DOD to Launch Zero Trust Implementation Office in December

The Department of Defense will formally launch a new zero trust implementation office sometime in December, a top department official said.

Zero trust is a modern cybersecurity model that operates under the assumption that a threat is already inside a network’s security perimeter. The architecture will not trust any user based solely on its physical or network location or its asset ownership, according to the National Institute of Standards and Technology.

David McKeown, chief information security officer at the Pentagon, said during C4ISRNET’s CyberCon event that the zero trust portfolio management office will fall under the DOD’s chief information officer, C4ISRNET reported Thursday.

The CISO added that the DOD should be capable of detecting internal compromises such as the SolarWinds cybersecurity intrusion that was discovered in late 2020.

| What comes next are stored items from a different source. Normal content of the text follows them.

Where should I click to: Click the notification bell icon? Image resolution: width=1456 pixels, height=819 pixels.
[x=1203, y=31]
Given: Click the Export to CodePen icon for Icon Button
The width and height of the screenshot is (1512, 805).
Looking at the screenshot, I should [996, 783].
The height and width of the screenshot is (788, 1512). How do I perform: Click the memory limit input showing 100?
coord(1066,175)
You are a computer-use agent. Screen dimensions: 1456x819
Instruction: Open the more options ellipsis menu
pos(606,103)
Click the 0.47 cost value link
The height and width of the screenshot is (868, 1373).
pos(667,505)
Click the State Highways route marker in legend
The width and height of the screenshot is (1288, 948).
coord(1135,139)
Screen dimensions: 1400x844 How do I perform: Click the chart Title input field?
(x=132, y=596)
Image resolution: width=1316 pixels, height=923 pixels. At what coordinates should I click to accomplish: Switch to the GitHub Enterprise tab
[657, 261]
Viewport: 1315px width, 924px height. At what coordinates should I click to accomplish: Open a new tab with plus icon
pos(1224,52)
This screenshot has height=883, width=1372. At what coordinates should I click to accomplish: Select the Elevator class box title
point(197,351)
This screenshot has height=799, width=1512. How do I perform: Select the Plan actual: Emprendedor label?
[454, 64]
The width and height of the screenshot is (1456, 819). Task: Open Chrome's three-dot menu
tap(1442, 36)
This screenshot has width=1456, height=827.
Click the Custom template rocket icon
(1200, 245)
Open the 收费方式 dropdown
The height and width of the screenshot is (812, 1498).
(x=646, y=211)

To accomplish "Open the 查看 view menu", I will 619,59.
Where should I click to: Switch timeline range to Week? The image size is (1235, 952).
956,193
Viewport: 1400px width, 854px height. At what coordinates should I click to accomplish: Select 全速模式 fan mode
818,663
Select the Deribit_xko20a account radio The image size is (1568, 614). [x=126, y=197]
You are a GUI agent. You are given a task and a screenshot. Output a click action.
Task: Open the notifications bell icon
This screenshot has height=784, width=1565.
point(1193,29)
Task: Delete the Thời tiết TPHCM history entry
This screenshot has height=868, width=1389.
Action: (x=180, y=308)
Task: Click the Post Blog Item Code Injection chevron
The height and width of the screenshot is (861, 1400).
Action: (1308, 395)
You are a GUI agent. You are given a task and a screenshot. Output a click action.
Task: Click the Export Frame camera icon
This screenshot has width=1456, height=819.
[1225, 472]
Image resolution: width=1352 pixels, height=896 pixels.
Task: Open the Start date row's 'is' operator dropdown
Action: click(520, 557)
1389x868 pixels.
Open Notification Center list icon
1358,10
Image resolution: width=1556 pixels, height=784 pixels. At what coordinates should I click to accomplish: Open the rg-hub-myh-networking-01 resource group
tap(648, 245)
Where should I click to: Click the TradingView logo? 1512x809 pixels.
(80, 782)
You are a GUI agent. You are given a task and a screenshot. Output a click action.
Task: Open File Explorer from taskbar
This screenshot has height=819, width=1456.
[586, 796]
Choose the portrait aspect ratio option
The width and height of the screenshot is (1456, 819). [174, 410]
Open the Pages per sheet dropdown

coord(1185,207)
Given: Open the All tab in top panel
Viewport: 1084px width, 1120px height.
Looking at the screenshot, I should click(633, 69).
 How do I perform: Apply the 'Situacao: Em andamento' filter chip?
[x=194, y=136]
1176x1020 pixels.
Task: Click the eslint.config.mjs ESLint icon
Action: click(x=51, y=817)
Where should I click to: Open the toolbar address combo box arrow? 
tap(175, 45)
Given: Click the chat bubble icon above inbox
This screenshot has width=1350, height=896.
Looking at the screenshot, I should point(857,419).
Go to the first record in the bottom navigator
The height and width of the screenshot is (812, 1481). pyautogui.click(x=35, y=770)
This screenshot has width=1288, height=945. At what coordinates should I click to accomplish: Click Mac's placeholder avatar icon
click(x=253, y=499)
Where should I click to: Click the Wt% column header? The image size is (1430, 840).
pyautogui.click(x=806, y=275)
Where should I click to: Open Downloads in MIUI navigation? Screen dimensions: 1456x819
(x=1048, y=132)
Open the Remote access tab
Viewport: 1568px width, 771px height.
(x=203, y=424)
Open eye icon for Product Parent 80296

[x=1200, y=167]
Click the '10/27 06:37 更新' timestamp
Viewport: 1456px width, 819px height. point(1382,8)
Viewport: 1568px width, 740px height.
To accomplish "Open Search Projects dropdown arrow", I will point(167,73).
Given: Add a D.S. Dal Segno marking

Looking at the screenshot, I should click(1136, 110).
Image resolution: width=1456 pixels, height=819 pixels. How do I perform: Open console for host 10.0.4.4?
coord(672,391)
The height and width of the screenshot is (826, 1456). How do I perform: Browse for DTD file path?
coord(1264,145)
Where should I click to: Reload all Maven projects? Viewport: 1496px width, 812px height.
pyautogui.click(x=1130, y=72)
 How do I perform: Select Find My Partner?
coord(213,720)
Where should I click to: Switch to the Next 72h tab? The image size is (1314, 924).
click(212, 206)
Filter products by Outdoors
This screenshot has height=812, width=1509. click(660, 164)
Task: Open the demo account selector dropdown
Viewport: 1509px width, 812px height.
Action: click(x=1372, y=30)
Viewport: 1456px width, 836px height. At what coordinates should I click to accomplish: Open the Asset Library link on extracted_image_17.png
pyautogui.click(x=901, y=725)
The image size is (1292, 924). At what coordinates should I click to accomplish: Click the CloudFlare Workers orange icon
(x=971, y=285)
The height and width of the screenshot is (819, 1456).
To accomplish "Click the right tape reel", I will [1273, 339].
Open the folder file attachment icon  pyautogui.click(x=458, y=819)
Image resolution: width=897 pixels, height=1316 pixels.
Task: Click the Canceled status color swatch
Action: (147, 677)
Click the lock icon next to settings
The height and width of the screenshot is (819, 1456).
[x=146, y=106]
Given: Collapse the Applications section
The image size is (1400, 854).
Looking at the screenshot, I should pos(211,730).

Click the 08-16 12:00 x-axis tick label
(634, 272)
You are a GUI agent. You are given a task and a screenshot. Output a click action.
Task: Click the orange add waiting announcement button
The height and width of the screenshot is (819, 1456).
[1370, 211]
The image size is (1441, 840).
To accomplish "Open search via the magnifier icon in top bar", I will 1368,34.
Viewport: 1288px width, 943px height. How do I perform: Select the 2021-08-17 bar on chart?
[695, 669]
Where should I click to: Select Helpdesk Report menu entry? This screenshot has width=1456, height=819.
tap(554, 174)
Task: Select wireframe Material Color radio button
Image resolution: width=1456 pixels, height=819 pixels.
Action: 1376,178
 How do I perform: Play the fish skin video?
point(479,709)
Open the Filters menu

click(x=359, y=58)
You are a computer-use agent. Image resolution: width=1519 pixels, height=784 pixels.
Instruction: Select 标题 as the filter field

“We’ve redoubled our efforts, we’ve fought for dollars internally to get after this problem faster,” McKeown said.

Early in October, another senior DOD official explained that the shift to zero trust will require the retirement of aging systems that are expanding the department’s attack surface.

Kelly Fletcher, an official carrying out the duties of the DOD chief information officer, said that the move will increase confidence in the new architecture across the department.

She added that the adoption of zero trust will require a change in mindset among the DOD’s analysts away from perimeter-focused security.

Zero trust is a key element of president Joe Biden’s May 12 executive order seeking to modernize the federal government’s cybersecurity posture in the wake of SolarWinds and other high-profile hacks.